Margaret Lauterbach: Beware the brutal blister beetle

Published: August 16, 2012 

Swiss chard is closely related to the beet family.

Many times I’ve seen veteran gardeners reach for a spent flower and pop it off (an action called “deadheading”), to prevent the plant from expending energy making seeds.

Sometimes a gardener grabs a blossom containing a bee, and the gardener gets stung.

It’s even more likely, especially with flowers such as calendulas, that the gardener will get a painful blister from a blister beetle. Those are the flowers I've most often seen blister beetles inhabiting. It’s a good idea to look before grabbing a blossom.

Early last month the Pacific Northwest Pest Alert issued a warning that homeowners in the Ada county foothills were reporting large numbers of blister beetles in the area.

They’re beneficial in that their larvae feed on grasshopper eggs, but the adults feed on vegetation. When they fix on alfalfa as their feed source, that can wreak havoc on large animals feeding on that alfalfa, even after it’s cured hay. Blister beetles in their mouths and digestive systems are toxic even to the point of killing the animal.

These beetles are long and narrow, about three quarters to an inch and a quarter long by about one-eighth wide. Those I’ve seen here are glossy black, but they exist in other colors, too.

BUG-FREE SWISS CHARD

Several gardeners I’ve spoken with love Swiss chard, spinach or beet leaves, and they busy themselves checking and removing daily leaf miner eggs that spoil those greens for human consumption.

This isn’t an ideal solution nutritionally, but I’m growing a Swiss chard this summer that leaf miners have NOT attacked. It’s light green in color, not deeply savoyed, so easily washed. Dark green vegetables are usually more nutritious than the light green.

This tasty variety is called Bionda di Lione, is available from Seeds from Italy (www.growitalian.com), and is in a Franchi seed packet.

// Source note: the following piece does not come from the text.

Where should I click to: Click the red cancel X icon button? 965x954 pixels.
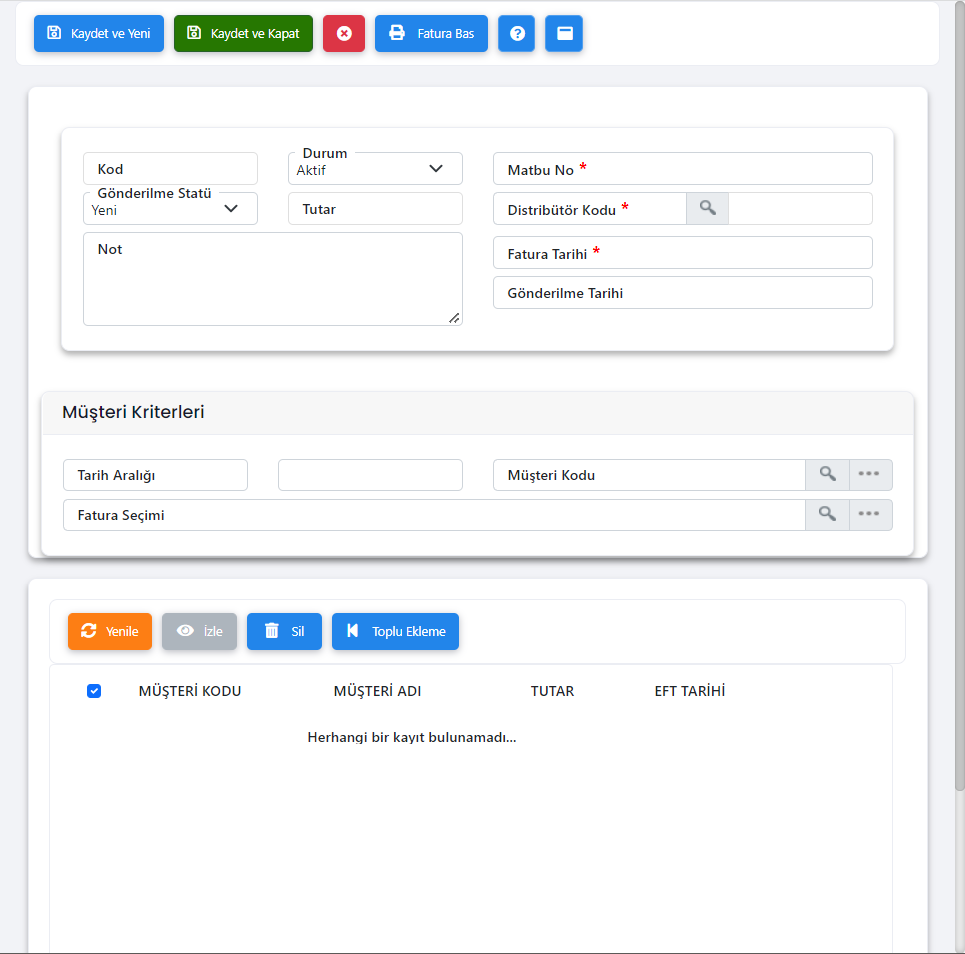pyautogui.click(x=344, y=33)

Those packets usually contain a lavish number of seeds. The catalog description says it “has the very large leaves and thick stems of Verde a Costa Bianca, but the leaves are lighter green.” They also carry Verde a Costa Blanca, so I think I’ll grow both next year and see if it’s the lighter color that puts off leaf miners or if there’s something else special about these chards.

SHRINK-WRAPPED POTATOES

Call them Idaho, russet or Irish potatoes, they all have skins that are perfect wrappers. Most of the nutrients are next to the skin, so many of us enjoy eating and benefiting from that as well as the rest of the potato.

Another highly nutritious food is the sweet potato of whatever color (white, yellow, purple or orange), and it, too, has the perfect wrapper, tasty and nutritious skin.

Thinking to improve on perfection or just to make good food cost more, some people are washing potatoes for you (they consider it a big deal, I don’t), then shrinkwrapping plastic film over the potato or sweet potato. If the washed potato isn’t dry, the skin molds under the plastic.

I was angry to find that Kroger-Fred Meyer carried some of those sweet potatoes, so I complained to the store and to the packer. Then I learned that in parts of Louisiana they’re also marketing russet or Idaho potatoes with plastic shrink wrap over them.

Wash a potato? Turn on water, insert potato in falling stream of water, and rub or brush soil from the skin. Not a difficult concept.

What’s next with food? Perhaps pills or smoothies, neither of which requires chewing. Will teeth become obsolete?